Cherry Jones is the early favorite to win Best Drama Guest Actress for “The Handmaid’s Tale,” and if she does walk away with the award, it would put the show in rarefied air: “Handmaid’s” would be just the second series to three-peat in the category.
The Hulu dystopian drama has won drama guest actress the past two years for Alexis Bledel (2017) and Samira Wiley (2018). “Law & Order: Special Victims Unit” is the only series to win three in a row — and it actually won four in a row from 2007-10 for Leslie Caron, Cynthia Nixon, Ellen Burstyn and Ann-Margret.
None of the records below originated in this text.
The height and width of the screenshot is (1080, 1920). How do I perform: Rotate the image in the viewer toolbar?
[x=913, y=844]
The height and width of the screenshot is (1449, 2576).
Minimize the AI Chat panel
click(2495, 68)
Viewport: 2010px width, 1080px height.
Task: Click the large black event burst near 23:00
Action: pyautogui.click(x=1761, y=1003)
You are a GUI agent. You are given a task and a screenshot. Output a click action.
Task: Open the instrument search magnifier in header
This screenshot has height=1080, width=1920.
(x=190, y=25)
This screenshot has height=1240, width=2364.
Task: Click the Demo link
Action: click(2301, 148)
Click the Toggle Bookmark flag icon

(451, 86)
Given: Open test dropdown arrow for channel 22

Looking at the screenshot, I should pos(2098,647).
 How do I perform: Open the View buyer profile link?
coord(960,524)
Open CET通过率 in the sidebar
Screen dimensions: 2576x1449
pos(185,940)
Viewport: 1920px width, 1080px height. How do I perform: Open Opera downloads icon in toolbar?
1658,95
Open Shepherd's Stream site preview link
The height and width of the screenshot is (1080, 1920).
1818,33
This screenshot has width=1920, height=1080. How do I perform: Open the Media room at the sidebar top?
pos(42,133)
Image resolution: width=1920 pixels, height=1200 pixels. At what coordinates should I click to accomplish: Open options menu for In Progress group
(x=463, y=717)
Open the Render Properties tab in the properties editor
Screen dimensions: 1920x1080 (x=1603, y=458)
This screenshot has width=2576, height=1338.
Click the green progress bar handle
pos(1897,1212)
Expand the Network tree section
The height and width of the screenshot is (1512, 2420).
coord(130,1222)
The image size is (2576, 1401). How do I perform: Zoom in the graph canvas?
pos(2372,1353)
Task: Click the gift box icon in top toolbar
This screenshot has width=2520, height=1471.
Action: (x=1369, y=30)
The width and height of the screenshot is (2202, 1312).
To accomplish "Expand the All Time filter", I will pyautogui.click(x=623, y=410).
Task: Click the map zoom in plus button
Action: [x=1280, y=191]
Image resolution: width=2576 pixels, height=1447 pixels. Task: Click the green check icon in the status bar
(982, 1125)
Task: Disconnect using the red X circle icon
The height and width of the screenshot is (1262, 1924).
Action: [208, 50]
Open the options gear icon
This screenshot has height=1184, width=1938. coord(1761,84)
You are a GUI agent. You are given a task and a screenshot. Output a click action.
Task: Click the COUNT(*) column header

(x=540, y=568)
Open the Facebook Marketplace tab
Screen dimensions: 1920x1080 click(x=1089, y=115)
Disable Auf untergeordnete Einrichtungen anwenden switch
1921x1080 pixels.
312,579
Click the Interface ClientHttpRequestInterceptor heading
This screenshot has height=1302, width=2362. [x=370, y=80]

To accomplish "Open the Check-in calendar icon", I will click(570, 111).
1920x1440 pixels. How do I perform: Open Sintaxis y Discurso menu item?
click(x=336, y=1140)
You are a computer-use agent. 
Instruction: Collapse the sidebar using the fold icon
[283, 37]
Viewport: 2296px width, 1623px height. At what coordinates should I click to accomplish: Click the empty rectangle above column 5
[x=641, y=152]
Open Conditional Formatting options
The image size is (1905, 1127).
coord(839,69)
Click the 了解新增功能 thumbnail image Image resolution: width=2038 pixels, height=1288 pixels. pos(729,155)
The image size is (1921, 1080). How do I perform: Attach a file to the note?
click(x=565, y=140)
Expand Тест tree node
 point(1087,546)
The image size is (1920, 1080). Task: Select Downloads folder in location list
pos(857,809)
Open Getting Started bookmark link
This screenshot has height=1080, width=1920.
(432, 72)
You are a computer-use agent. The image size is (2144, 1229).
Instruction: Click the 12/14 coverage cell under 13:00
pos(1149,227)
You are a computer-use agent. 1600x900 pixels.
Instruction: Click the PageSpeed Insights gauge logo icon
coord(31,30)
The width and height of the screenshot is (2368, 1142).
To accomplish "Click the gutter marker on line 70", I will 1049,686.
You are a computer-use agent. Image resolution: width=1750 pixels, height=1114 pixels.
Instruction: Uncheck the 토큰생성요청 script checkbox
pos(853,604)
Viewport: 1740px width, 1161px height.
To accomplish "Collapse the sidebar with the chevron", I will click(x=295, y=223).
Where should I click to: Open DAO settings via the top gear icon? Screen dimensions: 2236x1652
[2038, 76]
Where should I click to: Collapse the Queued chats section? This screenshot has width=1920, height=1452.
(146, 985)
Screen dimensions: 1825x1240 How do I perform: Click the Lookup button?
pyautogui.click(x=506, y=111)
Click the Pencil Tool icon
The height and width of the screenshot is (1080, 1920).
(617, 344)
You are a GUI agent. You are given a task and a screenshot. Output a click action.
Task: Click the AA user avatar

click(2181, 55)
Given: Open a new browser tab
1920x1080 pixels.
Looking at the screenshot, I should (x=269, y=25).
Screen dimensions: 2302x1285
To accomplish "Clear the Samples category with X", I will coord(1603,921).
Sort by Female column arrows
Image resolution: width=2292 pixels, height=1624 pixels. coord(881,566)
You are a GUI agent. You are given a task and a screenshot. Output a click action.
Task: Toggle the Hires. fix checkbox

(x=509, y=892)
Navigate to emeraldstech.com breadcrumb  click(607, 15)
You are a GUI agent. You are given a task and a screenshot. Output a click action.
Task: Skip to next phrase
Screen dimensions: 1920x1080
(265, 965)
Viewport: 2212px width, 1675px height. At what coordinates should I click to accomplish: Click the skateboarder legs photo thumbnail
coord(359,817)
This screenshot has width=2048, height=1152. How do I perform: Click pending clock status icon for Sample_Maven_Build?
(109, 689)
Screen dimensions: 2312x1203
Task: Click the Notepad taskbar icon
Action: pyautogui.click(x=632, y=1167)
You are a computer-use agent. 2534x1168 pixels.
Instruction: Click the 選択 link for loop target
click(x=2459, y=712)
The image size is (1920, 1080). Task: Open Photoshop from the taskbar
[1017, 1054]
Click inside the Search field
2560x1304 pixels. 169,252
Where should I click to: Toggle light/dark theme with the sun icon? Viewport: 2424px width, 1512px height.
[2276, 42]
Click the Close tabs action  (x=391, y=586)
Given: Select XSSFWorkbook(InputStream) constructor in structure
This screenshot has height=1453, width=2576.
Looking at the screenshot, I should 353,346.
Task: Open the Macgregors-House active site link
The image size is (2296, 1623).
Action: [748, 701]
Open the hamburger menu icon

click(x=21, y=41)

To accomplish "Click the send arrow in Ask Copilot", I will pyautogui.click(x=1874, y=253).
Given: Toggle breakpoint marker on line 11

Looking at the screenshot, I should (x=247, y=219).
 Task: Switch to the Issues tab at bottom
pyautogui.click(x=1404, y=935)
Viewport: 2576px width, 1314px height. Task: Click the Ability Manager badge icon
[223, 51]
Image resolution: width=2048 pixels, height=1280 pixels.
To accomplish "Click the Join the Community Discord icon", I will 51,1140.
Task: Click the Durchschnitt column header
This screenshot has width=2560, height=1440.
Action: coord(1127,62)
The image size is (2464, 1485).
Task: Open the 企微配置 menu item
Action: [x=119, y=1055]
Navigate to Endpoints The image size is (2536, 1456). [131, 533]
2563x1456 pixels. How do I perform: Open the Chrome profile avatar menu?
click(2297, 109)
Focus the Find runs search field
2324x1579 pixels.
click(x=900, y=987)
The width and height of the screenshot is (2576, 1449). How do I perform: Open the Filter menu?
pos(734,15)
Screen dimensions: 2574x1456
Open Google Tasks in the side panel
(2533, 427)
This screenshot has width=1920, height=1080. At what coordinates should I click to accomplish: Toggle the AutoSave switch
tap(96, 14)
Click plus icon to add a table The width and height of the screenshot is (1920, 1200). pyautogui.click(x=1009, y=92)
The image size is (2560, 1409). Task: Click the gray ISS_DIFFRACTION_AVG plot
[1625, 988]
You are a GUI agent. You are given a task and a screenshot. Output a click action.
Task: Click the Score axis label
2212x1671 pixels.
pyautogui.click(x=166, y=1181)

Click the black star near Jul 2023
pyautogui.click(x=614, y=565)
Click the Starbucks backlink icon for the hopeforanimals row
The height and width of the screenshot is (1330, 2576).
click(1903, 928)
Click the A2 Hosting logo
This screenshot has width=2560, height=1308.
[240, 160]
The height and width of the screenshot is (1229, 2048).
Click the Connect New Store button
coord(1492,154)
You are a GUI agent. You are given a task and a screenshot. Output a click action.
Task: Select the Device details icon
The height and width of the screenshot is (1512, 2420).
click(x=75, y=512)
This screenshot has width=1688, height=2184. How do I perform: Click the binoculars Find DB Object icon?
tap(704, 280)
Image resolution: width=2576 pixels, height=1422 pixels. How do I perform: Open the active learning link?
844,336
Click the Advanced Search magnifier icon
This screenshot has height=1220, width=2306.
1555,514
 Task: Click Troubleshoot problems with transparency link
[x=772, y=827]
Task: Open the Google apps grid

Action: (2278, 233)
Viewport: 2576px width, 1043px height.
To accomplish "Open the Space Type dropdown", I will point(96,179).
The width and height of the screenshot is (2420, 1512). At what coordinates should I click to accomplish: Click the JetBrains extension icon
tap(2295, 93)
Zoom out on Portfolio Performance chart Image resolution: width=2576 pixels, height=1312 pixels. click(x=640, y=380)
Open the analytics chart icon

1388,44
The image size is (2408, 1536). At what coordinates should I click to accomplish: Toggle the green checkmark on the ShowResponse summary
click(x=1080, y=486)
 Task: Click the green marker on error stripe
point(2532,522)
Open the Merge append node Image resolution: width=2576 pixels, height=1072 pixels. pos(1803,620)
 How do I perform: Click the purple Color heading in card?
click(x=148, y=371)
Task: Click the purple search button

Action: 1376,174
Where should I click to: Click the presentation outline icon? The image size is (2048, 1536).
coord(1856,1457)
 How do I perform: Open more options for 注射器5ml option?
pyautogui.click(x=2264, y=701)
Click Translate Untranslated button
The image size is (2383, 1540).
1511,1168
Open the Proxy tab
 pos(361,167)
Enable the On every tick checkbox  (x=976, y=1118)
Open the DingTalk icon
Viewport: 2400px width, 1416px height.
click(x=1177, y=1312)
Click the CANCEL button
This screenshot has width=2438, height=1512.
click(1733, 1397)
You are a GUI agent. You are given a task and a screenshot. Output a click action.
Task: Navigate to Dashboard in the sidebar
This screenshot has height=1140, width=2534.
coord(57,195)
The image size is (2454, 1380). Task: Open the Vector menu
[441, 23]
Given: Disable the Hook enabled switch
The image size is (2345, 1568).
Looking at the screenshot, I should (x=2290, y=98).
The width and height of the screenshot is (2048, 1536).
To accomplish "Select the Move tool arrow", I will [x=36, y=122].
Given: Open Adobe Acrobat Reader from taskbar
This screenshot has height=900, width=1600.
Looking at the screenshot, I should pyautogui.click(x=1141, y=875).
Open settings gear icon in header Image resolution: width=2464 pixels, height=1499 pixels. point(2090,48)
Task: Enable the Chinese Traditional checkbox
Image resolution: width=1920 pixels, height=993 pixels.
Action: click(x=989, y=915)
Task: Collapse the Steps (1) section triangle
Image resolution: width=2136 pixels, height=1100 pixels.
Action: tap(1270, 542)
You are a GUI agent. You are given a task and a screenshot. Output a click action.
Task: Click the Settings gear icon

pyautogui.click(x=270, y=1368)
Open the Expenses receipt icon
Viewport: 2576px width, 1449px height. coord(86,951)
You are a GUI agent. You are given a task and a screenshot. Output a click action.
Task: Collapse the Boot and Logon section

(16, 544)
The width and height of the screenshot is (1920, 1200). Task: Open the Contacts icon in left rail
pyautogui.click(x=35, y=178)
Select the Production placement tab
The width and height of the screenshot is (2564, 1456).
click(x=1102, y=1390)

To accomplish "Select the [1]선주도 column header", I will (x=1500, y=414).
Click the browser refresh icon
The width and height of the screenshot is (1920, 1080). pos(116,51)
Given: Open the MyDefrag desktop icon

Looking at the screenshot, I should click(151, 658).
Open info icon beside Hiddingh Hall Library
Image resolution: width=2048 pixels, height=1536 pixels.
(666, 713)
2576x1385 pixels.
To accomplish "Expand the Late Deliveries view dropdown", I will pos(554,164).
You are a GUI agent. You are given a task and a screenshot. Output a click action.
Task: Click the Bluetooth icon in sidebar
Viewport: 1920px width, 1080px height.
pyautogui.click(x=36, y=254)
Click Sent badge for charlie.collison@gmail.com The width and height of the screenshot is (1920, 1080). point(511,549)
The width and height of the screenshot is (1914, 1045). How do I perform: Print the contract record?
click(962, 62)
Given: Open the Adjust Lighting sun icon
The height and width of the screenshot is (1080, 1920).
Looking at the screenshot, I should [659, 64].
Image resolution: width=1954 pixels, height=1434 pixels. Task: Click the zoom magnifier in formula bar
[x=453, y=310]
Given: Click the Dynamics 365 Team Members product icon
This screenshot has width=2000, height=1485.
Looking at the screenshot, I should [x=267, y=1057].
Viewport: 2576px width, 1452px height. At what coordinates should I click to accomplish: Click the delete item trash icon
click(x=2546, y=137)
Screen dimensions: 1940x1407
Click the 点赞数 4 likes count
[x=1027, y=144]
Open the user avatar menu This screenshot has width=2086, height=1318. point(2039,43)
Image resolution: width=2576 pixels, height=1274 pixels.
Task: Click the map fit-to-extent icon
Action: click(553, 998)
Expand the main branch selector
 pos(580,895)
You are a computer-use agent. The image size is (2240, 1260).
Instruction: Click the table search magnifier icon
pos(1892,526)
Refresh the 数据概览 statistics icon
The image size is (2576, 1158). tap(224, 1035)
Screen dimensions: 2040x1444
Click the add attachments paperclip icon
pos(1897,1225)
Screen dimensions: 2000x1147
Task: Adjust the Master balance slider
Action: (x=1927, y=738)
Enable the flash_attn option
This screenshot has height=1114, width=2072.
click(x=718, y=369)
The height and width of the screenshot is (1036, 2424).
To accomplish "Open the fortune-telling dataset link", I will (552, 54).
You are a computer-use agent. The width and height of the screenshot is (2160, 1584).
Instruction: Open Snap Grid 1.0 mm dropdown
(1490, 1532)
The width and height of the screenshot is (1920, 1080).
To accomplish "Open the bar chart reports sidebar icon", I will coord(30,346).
It has a fifth win for Amanda Plummer, in 2005, making it the most awarded show in the category. “SVU” was on a hot streak with the TV academy in the 2000s — Mariska Hargitay won Best Drama Actress in 2006, so the show earned an acting award for six straight years, and it also has the most nominations in this category with 14, but it hasn’t been nominated here since Ann-Margret’s victory.
Jones was shortlisted last year in this race for her performance as Holly, June’s (Elisabeth Moss) mother, in an earlier Season 2 episode, “Baggage.” She’s in the running this year thanks to “Handmaid’s” submitting its final three episodes from the second season that did not make last year’s cutoff. These orphaned episodes are only eligible in categories that recognize individual episodes versus body-of-work categories like series and lead and supporting acting.
Jones’ episode, “Holly,” is named after her character, so that’s already a plus. Appearing in flashbacks, Holly is the emotional centerpiece of the hour, which goes back and forth in time as June gives birth in an abandoned house by herself in the present to a daughter, whom she names after Holly. Jones, who won her first Emmy 10 years ago for her supporting turn on “24,” appears in the currently airing third season, which may or may not have had an effect as voters were marking their ballots this month.
Should Jones prevail, “Handmaid’s” would also tie “The Practice” with three wins in this category. The David E. Kelley legal drama bagged statuettes for Beah Richards (2000), Alfre Woodard (2003) and Sharon Stone (2004).
In second place behind Jones is Jessica Lange (“American Horror Story: Apocalypse”), followed by Phylicia Rashad (“This Is Us”), Cicely Tyson (“How to Get Away with Murder”), Carice van Houten (“Game of Thrones”) and Connie Britton (“American Horror Story: Apocalypse”).